My random variable is: $X =$ the number of times we roll.
To calculate the expected value of time we will roll I do somehting like this:
$$E(X) = X_1P_1+X_2P_2+X_3P_3+...+X_nP_n$$
The probability or rolling a 7 using 2 dice is $\frac 6 {36}=\frac1 6$ so then,
$$E(X)=1*\frac 1 6+2*\frac 1 6+3*\frac 1 6+...+n*\frac 1 6$$
Not to sure about this:
$$E(X)=\frac 1 6 \sum_{n=1}^{\infty} n*\frac 1 6$$
And if this is the correct sequence what can I do with it next?
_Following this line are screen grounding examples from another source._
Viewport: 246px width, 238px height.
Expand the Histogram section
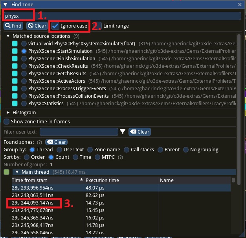(8, 113)
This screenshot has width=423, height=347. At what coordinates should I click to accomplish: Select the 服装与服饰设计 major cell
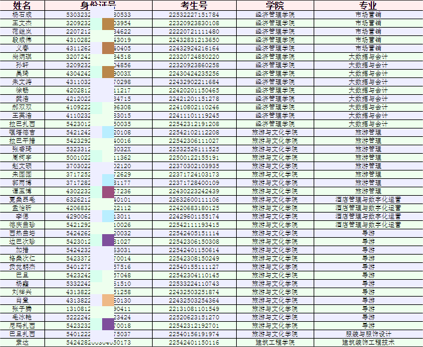[368, 334]
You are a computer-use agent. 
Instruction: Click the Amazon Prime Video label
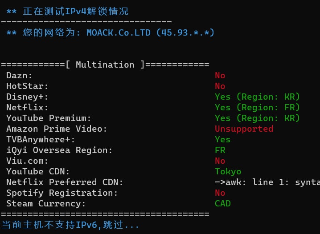57,129
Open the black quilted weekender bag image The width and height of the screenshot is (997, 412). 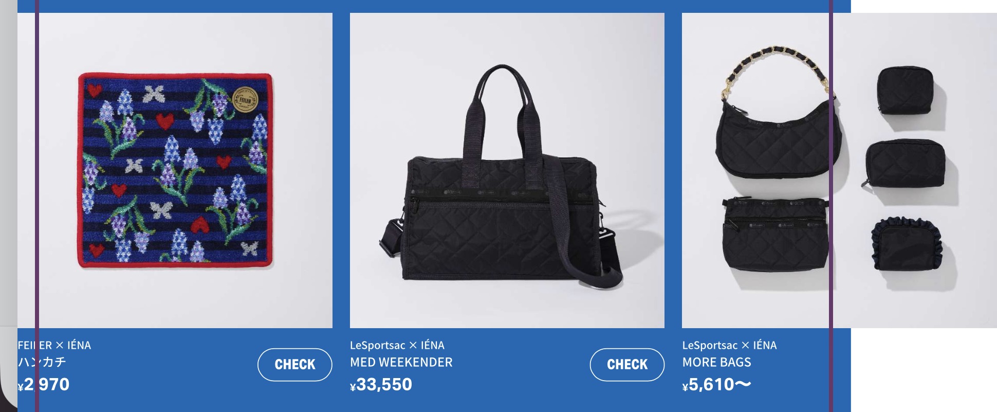point(507,170)
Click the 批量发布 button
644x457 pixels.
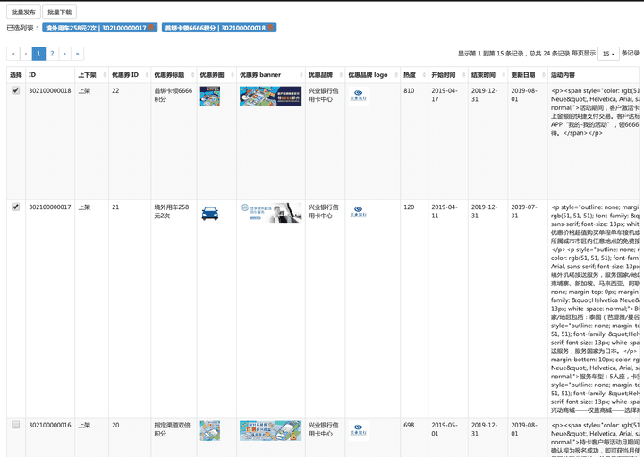tap(23, 13)
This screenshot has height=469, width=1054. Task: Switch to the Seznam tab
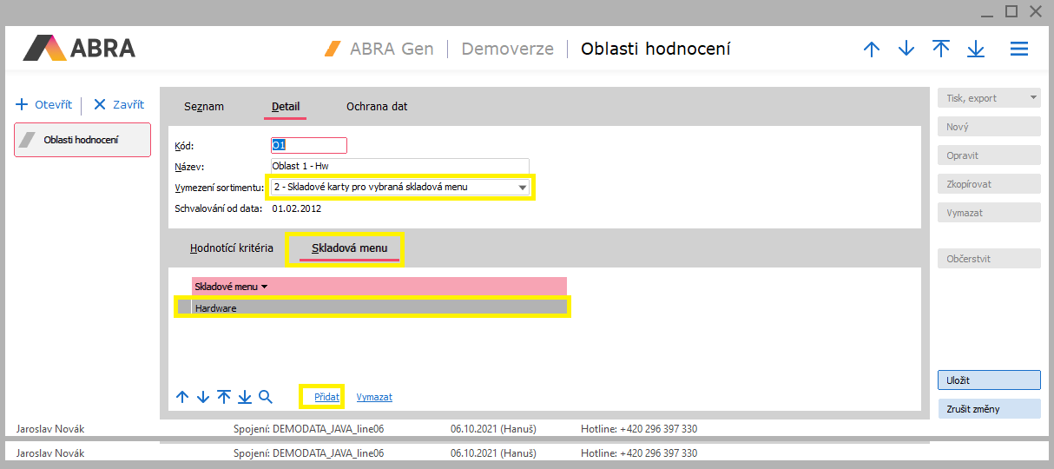pos(204,107)
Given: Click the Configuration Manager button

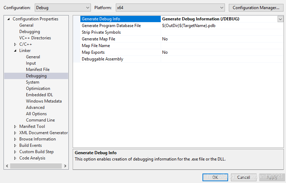Looking at the screenshot, I should click(256, 8).
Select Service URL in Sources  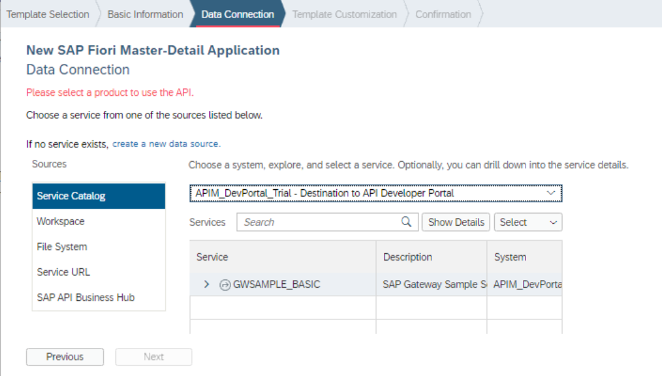[63, 272]
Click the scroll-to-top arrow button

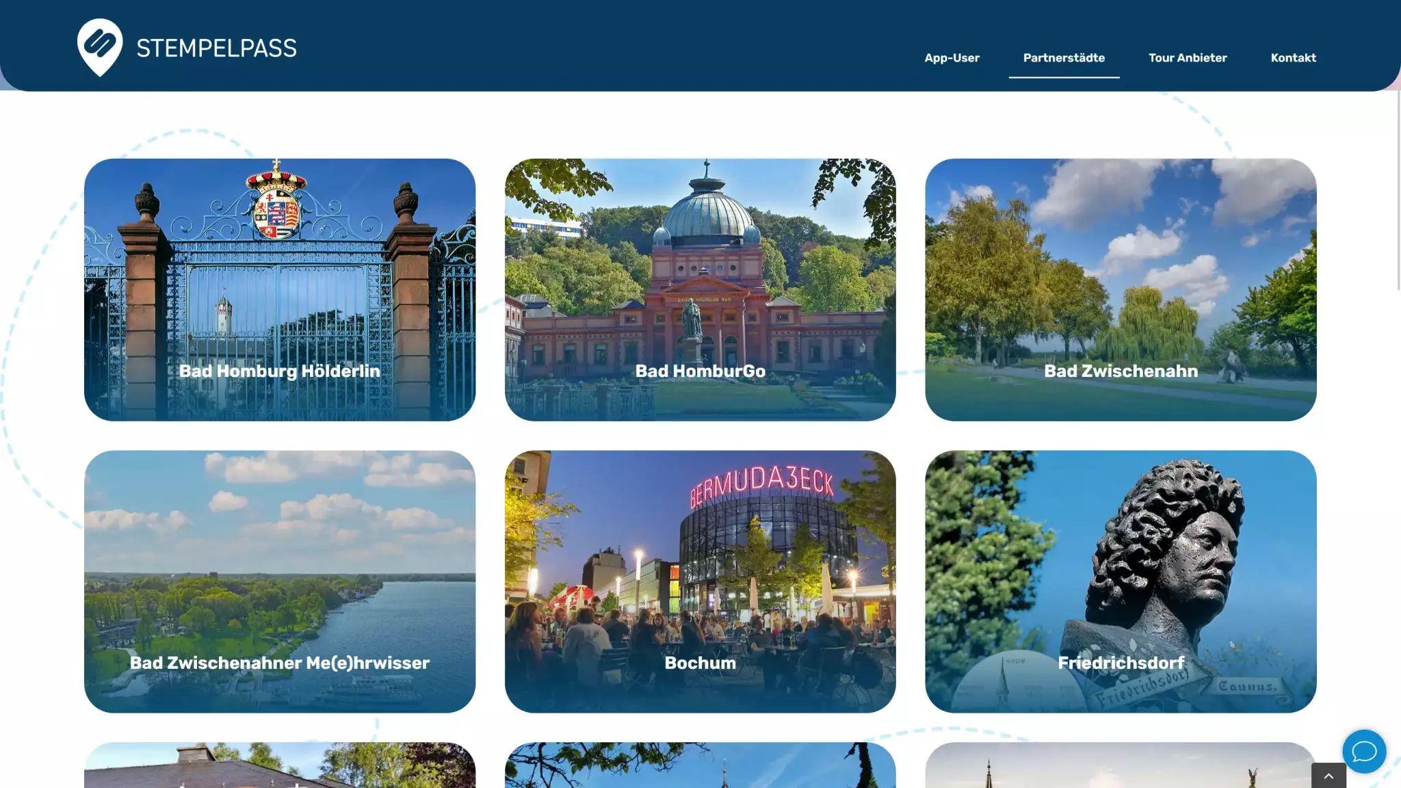tap(1328, 776)
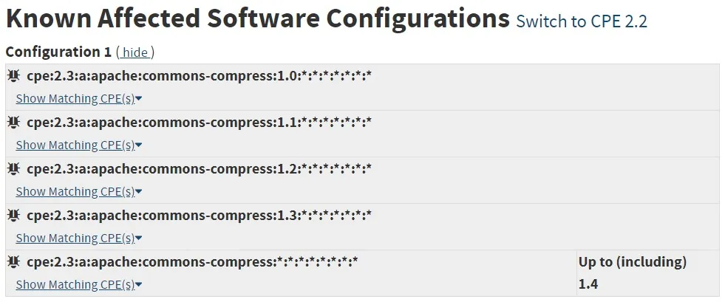Expand Show Matching CPE(s) under version 1.2

[78, 192]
No, the probability that it takes you one turn (meaning you roll the pair of dice) is $\frac{6}{36}$. The probability that you take two turns (roll the pair once and fail, roll the pair again and succeed), that is $\frac{30}{36}\cdot\frac{6}{36}$. Thus, you succeed on $k$th roll is $$P(X = k) = \left(\frac{30}{36}\right)^{k-1}\left(\frac{6}{36}\right).\tag{$\star$}$$ Then, calculating the expectation would be $$E[X] = \sum_{k=1}^\infty kP(X = k).$$ You can proceed like this, or you can notice (as $(\star)$ suggests) that $$X\sim\text{Geom}(p = 6/36)$$ over $\{1,2,\dotsc\}$. Therefore $$E[X] = \frac{1}{p} = \frac{36}{6} = 6.$$ You can check your method against this.